The guys here who were her age wanted to settle down. They wanted wives and kids. Most of them already had jobs they were going to hold until they retired. They had homes. Many of them had farms and livestock, and a social life, and support network made up of family and friends they’d had since grade school. They just needed a wife to plug into the equation.
That’s what people did here. They settled down. Made lives. Raised families. Jane had no desire for that. She was plenty settled down with her father’s illness and trying to help her little sister not follow in the footsteps of their stepmother and stepsister. She didn’t need a husband. She definitely didn’t need children. She needed no more people who needed her.
But sex? Yeah, she kind of needed that.
Okay, she very much needed that.
“I want to go with you next time you drive to find balls,” she said to Max. “I need long-distance balls. The local balls, while plentiful, are way too serious.”
Max eyed the cake-pop display. “Did you send yourself this bouquet?”
Jane’s mouth dropped open. “I wouldn’t do that!” But her protest lacked conviction. She would do that. She’d just never thought of it.
“You’ve been substituting sugar for sex for a while now,” Max said. “Thought maybe you’d graduated to substituting cake balls for real balls, since we’re on the topic.”
She started to protest again but then looked at the cake pops. It wasn’t a terrible idea.
“No,” Max said. He grabbed the container of cake pops and held it out of her reach. “That’s a terrible idea.”
It was annoying how he could read her mind at times. A lot of the time, actually.
“Is it?” she asked. She started to reach for one. “I’m not so sure.”
“It is,” he said.
“You’re just afraid I’ll put on weight,” she said.
He looked her up and down. “Lady, I love your curves. Every man who meets you loves your curves. I’m not one bit worried about that.”

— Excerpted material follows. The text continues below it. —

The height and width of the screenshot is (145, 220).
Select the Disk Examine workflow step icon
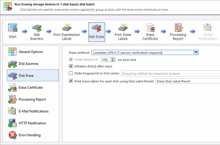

She smiled. She’d never been skinny. Or even thin. She had boobs and a butt and hips and, well, a deep and abiding love for baked goods. She’d never been apologetic about it either. She ran but not for her weight—though it did give her more wiggle room for treats—but because she was scared of getting sick like her dad.
The doctors assured her his progressive neurological condition, which they didn’t even have a specific name for, was most likely caused by pesticides and other environmental factors rather than genetics. But she couldn’t shake the anxiety around it. Or the idea that while she didn’t work directly with the chemicals like he had, she’d grown up in the area where they used those chemicals on the fields and knew they were in the air and probably in the water.